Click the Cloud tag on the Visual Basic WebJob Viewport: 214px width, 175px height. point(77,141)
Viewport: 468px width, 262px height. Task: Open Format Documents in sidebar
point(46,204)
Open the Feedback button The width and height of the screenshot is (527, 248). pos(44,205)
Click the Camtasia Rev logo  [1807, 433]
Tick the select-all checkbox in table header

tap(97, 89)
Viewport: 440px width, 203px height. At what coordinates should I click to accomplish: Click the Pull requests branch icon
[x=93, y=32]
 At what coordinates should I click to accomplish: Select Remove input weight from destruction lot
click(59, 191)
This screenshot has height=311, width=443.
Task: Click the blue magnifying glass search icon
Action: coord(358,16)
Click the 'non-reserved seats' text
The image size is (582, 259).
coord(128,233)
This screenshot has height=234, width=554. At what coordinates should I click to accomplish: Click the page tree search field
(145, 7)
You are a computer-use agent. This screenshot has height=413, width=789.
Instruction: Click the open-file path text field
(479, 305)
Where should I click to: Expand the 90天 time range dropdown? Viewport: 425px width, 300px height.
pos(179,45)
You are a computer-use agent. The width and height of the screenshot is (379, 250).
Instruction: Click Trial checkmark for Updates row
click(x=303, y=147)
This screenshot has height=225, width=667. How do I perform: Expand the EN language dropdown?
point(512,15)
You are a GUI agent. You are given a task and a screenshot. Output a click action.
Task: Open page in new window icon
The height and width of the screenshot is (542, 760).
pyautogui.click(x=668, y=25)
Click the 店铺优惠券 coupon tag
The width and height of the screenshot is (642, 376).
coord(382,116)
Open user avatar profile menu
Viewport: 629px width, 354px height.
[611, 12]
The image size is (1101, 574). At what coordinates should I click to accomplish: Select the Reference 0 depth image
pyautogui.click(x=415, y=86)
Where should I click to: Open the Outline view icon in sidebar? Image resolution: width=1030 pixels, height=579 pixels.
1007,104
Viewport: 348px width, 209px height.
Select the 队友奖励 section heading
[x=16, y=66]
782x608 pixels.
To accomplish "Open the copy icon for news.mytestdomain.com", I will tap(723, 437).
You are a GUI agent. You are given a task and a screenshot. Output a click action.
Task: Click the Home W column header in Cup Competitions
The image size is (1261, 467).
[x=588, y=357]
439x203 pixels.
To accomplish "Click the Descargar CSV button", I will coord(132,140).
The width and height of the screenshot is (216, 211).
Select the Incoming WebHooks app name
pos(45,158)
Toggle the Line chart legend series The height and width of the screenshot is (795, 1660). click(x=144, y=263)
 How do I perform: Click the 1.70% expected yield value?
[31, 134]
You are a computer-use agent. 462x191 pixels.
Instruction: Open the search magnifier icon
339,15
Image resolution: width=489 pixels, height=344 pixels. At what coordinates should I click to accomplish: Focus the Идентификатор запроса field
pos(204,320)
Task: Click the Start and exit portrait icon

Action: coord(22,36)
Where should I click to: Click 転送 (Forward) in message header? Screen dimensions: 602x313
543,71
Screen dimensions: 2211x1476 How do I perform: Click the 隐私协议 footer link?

▶ PROBLEM TO SOLVE: Scan the records for the string "agent" and report each line where it occurs.

▶ RESPONSE BOX:
You are a computer-use agent. This screenshot has height=413, width=789.
You are a computer-use agent. The width and height of the screenshot is (379, 250).
You are a GUI agent. You are given a task and a screenshot. Output a click action.
You are a GUI agent. You are given a task and a screenshot. Output a click action.
You are a computer-use agent. 462x191 pixels.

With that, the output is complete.